Hay sonrisas que valen un
Potosí. En el instituto donde doy clase hay una de ellas.
Vas por el pasillo o por una
escalera con prisas, agobiado por el peso del calendario, cansado de
madrugar y de intentar explicar en clase algo decente a quienes ni
siquiera te miran a la cara cuando, de repente, te encuentras a veces
con unos ojos radiantes de felicidad que destilan amor a la vida, los
de una antigua alumna que aún recuerda momentos de mis clases de
Literatura.
Y en ese momento, más allá
de las máscaras que nos imponen las convenciones, en el encuentro de
dos almas que se miran, gracias a la profundidad de esa preciosa
sonrisa, la mañana se llena de luz. Es la suya sonrisa alegre que
traspasa tu máscara de profesor adusto, que desarma tu ingrato papel
de pastor del vociferante rebaño de los pasillos.
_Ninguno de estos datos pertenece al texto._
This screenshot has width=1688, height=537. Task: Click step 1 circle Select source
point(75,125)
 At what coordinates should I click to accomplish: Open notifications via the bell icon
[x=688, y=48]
Te das cuenta entonces de lo
difícil que es encontrarte hoy delante de tus ojos una sonrisa
franca, sincera y abierta como ésa, heredada de sus ancestros al
final de una cadena de siglos.
La historia de una persona es
también, entre otras, la historia de su rostro y en esta vida
hostil, por desgracia, abundan los gestos ruines, resentidos y
torcidos por encima de sonrisas amables y sin dobleces como la de
esta niña, sonrisas que te hacen amar el simple hecho de estar vivo,
el simple y al mismo tiempo maravilloso acto de comunicarte sin
palabras con otra persona en un diálogo de complicidad y cordialidad
que dura sólo un mágico instante en una escalera bulliciosa
inundada de una luz sobrenatural de invierno.